→ **Your instructions**: From the line containing "Task: Expand the dollar currency options" down to the final entry below, restate each line word for word.

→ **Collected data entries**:
_ _ _ _ _ _ _

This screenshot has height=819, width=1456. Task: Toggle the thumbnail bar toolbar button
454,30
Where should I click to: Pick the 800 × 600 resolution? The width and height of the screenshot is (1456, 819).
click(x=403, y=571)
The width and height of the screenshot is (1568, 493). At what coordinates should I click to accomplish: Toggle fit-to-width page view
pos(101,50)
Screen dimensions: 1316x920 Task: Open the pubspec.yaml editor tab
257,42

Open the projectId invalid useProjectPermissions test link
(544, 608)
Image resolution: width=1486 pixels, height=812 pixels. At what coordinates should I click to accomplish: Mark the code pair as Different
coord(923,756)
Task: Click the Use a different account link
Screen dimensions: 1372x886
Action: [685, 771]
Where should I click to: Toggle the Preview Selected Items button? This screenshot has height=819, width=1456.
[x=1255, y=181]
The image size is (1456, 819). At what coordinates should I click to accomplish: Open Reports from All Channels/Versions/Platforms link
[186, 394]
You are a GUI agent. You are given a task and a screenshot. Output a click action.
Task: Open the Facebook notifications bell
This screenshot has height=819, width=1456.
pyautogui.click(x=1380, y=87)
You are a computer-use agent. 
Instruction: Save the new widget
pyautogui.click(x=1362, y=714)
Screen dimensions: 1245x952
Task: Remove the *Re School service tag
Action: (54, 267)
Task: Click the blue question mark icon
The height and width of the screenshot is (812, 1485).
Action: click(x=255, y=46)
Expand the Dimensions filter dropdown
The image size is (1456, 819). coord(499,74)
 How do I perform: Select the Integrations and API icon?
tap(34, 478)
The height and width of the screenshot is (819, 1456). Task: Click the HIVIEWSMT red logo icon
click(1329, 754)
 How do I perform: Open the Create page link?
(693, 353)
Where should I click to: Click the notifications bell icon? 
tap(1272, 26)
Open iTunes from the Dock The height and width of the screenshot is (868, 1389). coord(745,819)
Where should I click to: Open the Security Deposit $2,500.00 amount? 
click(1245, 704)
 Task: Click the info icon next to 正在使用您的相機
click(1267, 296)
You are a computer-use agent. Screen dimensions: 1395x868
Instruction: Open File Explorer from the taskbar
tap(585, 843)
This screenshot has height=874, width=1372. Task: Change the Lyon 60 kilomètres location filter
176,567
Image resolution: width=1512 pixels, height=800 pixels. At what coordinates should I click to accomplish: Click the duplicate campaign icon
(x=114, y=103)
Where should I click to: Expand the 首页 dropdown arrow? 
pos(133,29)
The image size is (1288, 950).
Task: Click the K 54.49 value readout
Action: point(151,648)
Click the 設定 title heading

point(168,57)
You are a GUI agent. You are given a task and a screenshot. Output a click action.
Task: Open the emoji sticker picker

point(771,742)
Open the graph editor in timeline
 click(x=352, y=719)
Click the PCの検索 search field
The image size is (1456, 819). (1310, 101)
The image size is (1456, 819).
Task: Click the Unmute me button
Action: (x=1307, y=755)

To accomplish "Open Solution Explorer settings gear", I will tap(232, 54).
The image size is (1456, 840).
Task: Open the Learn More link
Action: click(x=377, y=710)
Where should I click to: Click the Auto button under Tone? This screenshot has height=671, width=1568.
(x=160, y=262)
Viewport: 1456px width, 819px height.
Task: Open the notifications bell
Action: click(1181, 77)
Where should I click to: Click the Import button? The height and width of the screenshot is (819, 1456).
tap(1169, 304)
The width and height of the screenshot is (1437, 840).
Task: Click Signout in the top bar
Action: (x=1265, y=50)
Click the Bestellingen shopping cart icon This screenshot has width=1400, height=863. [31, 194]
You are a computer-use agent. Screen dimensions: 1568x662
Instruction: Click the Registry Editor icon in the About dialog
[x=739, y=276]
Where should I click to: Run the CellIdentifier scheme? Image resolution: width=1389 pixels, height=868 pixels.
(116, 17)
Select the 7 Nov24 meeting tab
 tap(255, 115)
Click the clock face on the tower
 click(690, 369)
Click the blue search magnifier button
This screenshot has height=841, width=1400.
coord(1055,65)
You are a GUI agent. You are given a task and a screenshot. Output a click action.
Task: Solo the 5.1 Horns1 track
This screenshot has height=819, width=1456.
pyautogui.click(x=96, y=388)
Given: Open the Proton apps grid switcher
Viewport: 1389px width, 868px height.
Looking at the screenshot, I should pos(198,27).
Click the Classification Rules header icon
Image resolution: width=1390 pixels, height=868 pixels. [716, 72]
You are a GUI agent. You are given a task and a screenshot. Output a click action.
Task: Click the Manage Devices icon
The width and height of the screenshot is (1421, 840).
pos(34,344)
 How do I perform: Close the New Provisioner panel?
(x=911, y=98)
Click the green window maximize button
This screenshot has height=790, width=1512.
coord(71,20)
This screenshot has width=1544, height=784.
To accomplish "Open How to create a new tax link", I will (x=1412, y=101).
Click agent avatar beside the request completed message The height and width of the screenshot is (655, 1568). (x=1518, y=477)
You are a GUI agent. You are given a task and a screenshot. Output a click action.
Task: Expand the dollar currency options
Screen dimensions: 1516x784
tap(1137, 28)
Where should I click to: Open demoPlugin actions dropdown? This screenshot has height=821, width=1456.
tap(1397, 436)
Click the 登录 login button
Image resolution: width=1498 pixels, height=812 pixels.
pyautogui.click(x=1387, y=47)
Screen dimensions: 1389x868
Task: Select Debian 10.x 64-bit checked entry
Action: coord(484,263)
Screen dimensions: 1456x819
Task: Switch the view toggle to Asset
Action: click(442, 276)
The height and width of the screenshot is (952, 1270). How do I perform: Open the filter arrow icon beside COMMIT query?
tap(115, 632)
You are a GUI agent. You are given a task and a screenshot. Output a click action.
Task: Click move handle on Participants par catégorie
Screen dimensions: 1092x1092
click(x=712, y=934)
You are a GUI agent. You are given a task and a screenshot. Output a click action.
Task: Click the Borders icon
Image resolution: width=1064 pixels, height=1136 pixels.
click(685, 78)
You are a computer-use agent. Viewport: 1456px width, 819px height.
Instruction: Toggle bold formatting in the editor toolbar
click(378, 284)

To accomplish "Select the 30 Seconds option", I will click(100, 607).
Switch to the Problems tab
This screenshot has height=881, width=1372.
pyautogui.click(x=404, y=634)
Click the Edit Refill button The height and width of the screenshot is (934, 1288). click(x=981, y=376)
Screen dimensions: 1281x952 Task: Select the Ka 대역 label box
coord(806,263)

_ _ _ _ _ _ _

→ **Solution to this exercise**:
Task: Expand the dollar currency options
Screen dimensions: 1516x784
tap(1137, 28)
Where should I click to: Open demoPlugin actions dropdown? This screenshot has height=821, width=1456.
tap(1397, 436)
Click the 登录 login button
Image resolution: width=1498 pixels, height=812 pixels.
pyautogui.click(x=1387, y=47)
Screen dimensions: 1389x868
Task: Select Debian 10.x 64-bit checked entry
Action: coord(484,263)
Screen dimensions: 1456x819
Task: Switch the view toggle to Asset
Action: click(442, 276)
The height and width of the screenshot is (952, 1270). How do I perform: Open the filter arrow icon beside COMMIT query?
tap(115, 632)
You are a GUI agent. You are given a task and a screenshot. Output a click action.
Task: Click move handle on Participants par catégorie
Screen dimensions: 1092x1092
click(x=712, y=934)
You are a GUI agent. You are given a task and a screenshot. Output a click action.
Task: Click the Borders icon
Image resolution: width=1064 pixels, height=1136 pixels.
click(685, 78)
You are a computer-use agent. Viewport: 1456px width, 819px height.
Instruction: Toggle bold formatting in the editor toolbar
click(378, 284)

To accomplish "Select the 30 Seconds option", I will click(100, 607).
Switch to the Problems tab
This screenshot has height=881, width=1372.
pyautogui.click(x=404, y=634)
Click the Edit Refill button The height and width of the screenshot is (934, 1288). click(x=981, y=376)
Screen dimensions: 1281x952 Task: Select the Ka 대역 label box
coord(806,263)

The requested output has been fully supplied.